Yates says Obama, Biden didn't influence Flynn investigation
Trump has provided no evidence to support the claim, and Yates said under oath that Obama’s only interest in Flynn was to ensure that it was safe to share sensitive national security information with the incoming administration while the FBI was probing concerns that Flynn was attempting to undermine sanctions leveled by Obama in response to Russia’s interference in the 2016 election.
“General Flynn had essentially neutered the U.S. government’s message of deterrence,” Yates said.

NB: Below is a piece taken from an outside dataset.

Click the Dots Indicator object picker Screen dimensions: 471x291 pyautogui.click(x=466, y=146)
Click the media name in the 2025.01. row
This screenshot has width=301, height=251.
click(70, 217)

Flynn pleaded guilty in 2017 to lying to the FBI about those efforts, which he made during a series of phone calls, weeks before Trump’s inauguration, with Russia’s then-U.S. ambassador Sergey Kislyak. Transcripts of those calls show that Flynn urged Russia not to escalate in response to the Obama administration sanctions, and that Kislyak later told him Vladimir Putin refrained from retaliation because of his request.
Yates also rejected assertions that a discussion of a potential violation by Flynn of the Logan Act — a largely obsolete 18th-Century law intended to prevent private citizens from interfering in foreign policy — was a central focus of the FBI’s reason for pursuing its Flynn investigation. Rather, she said, Flynn’s conversations with Kislyak and subsequent lies about those calls both publicly and to FBI agents investigating Russia’s efforts, were an obvious counterintelligence risk.
The Logan Act, she said “wasn’t our primary concern,” she said. “It was a counterintelligence concern.”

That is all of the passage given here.